Continue to support locally based Medicaid innovation in Colorado by the Accountable Care Collaborative (ACC) through physician education/outreach and policy advocacy on:

  1. Better defining patient population through:
    1. Patient attribution:
      1. Advocate for changes to the current rule on patient choice designation in order to make it easier for patients to quickly and efficiently choose a particular physician within the ACC.
      2. Develop messaging to physicians and other stakeholders about how the ACC attribution process works, emphasizing that the focus of the ACC and the attribution process is to keep physicians and patients connected.

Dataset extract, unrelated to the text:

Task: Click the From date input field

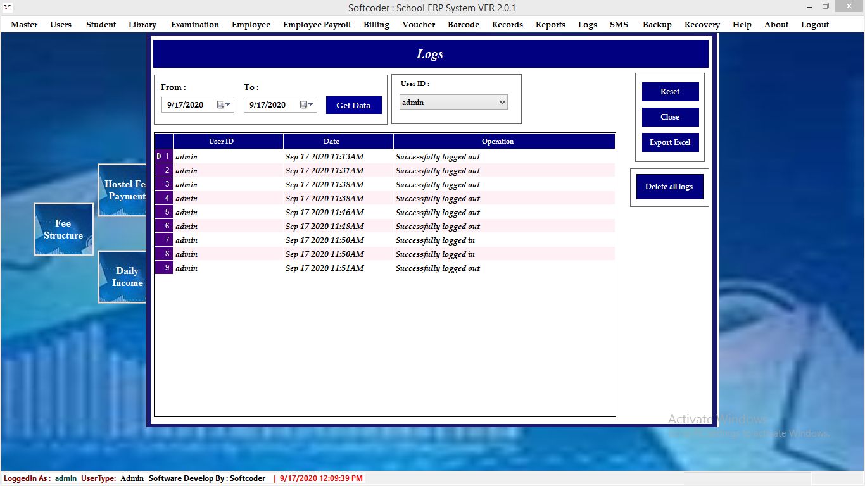Action: [190, 105]
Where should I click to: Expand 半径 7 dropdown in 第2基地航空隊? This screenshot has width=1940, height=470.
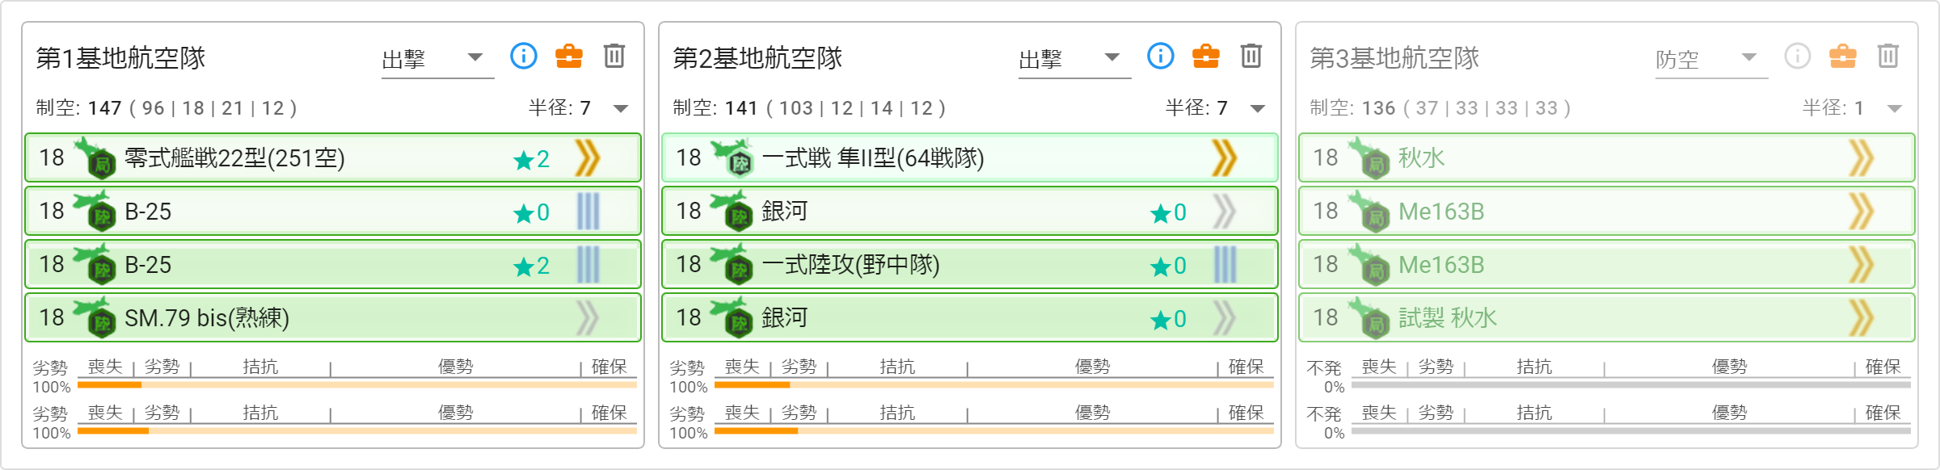1258,108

Encourage current and potential providers to directly contact Regional Care Collaborative Organization (RCCO) contract managers.
      3. Continue to explore policy options to drive patient engagement (incentives/disincentives).
    2. Data analytics

      1. Work with Colorado Hospital Association (CHA) to encourage their members to automate real-time ER data and admission data to RCCOs.
      2. Work with CIVHC to see what roles they may play to improve use of data.
    3. Continuous eligibility

      1. Champion continuous eligibility and necessary legislative changes to ensure appropriate access using the data and patient stories developed by RCCO medical directors.
      2. Deliver a unified, consistent and persistent advocacy message in support of continuous eligibility for adults.
      3. Advocate for use of RCCO networks within Connect for Health Colorado (C4HC) qualified health plan networks; consult with C4HC and Colorado Association of Health Plans (CAHP) regarding how to disseminate information to health plans.
  2. Care delivery and payment reform

    1. Access to specialty care
      1. Partner with the RCCO Medical Directors to leverage enhanced subspecialty access initiatives to increase participation by specialists.
    2. Behavioral health integration

      1. Monitor procurements, State Innovation Model (SIM) grant initiative, and Health Care Policy and Finance policy changes to ensure future changes support integration and do not disrupt RCCO progress or outcomes.
    3. Payment reform

      1. Drive legislative appropriation for payment reforms that enhance specialty care physician participation in the ACC.
    4. Care coordination

      1. Support use of care managers by physicians, hospitals and other care teams; communicate the support through various vehicles.
  3. Ongoing awareness building and collaboration

    1. Develop and deliver messaging to component, specialty medical societies, hospital medical staff, and other organizations about the ACC:  what it is, why it was created, the goals, the metrics, the strategies and tactics to improve it.
    2. Convene a meeting of the specialty society presidents to discuss this report and engage them in this initiative.